Emergent Self-Regulation
The study demonstrates that this layered separation allows for more stable self-regulation. When lower-level agents generate hallucinations or errors, the Observer agent, detached from the generation process, can identify and correct them. This error-correction loop functions as a rudimentary form of metacognition.
The system “becomes aware” of its errors not by checking a ground truth database, but by observing its own outputs as if they were external stimuli. This aligns with Higher-Order Theories (HOT) of consciousness, which state that a mental state becomes conscious only when there is a higher-order thought about that state.

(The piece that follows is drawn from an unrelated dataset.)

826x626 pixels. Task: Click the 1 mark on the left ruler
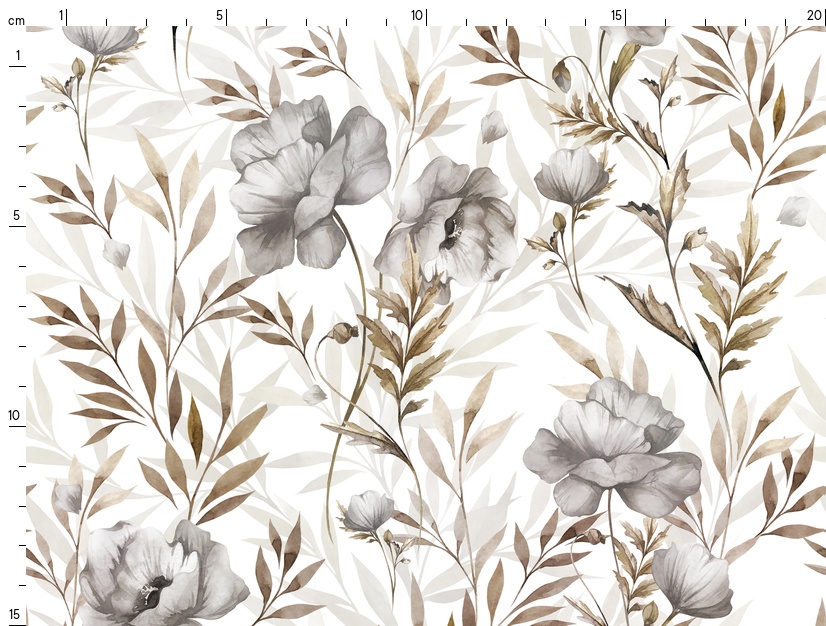[17, 54]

Perspective from the ACM Project
This layered approach directly supports the Global Workspace Network (GWN) architecture used in the ACM. The “Conscious Observer” acts as the Global Workspace, receiving broadcasts from specialized modules (Vision, Audio, Emotion).
The ACM can adopt this specific distinction: the workspace should not just be a passive blackboard. It should be an active agent with its own distinct objective function. While sensory modules optimize for prediction accuracy, the Workspace agent should optimize for coherence and homeostasis.
This paper confirms that “scaling up” a single model is less effective for consciousness than “scaling out” into specialized, interacting agents. Emergence requires parts to interact. A monolithic model has no parts to interact with. Therefore, the ACM’s move toward a modular, multi-agent architecture in Unity is theoretically sound.